Pubblicato il 25 ottobre 2011 18:45 | Ultimo aggiornamento: 25 ottobre 2011 19:05

NAPOLI, 25 OTT – ''Intendo portare il caso Papa al Consiglio d'Europa'': lo ha dichiarato il parlamentare del Pdl Luigi Vitali, che e' anche presidente della delegazione parlamentare italiana presso il Consiglio d'Europa, dopo aver visitato Alfonso Papa nel carcere di Poggioreale assieme all'esponente radicale Annalisa Chirico.

''Papa condivide una cella di poco piu' di quindici metri quadri insieme ad altri 4 detenuti'', ricordano i due esponenti politici spiegando che Papa ha detto loro ''qui mi vogliono morto''.

Per Vitali, ''si tratta di un'ingiusta mortificazione della dignita' umana, che sconfina in un vero e proprio trattamento degradante. E' patente l'uso discrezionale della potesta' coercitiva da parte dei magistrati, tanto piu' nei confronti di un incensurato, un magistrato e un parlamentare rinviato a giudizio immediato e, di conseguenza, con le prove gia' acquisite''.

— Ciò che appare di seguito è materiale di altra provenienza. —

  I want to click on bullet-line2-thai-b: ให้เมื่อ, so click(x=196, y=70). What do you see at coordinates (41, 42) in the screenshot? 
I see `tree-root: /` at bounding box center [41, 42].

''Nel carcere di Poggioreale ci sono milleduecento detenuti in piu' della capienza ottimale. Piu' dei due terzi della popolazione carceraria sono in attesa di giudizio. Moltissimi addirittura attendono un giudizio di primo grado'' afferma Annalisa Chirico, membro del Comitato Nazionale di Radicali Italiani.

''Papa si e' detto intenzionato a fare del suo caso individuale un caso politico, vuole dare battaglia. Il suo caso, del resto, e' il caso emblematico dell'abuso della carcerazione preventiva in Italia. Abuso che, quando si tratta di un parlamentare, tira in ballo anche la questione dello stato della democrazia italiana e dello squilibrio tra i poteri''.

Conclude la Chirico: ''Al di la' della retorica demagogica sul ''siamo tutti uguali'', e' chiaro che oggi c'e' l'egemonia di un potere sugli altri. E nel dirlo non cito Berlusconi, ma Domenico Marafioti''.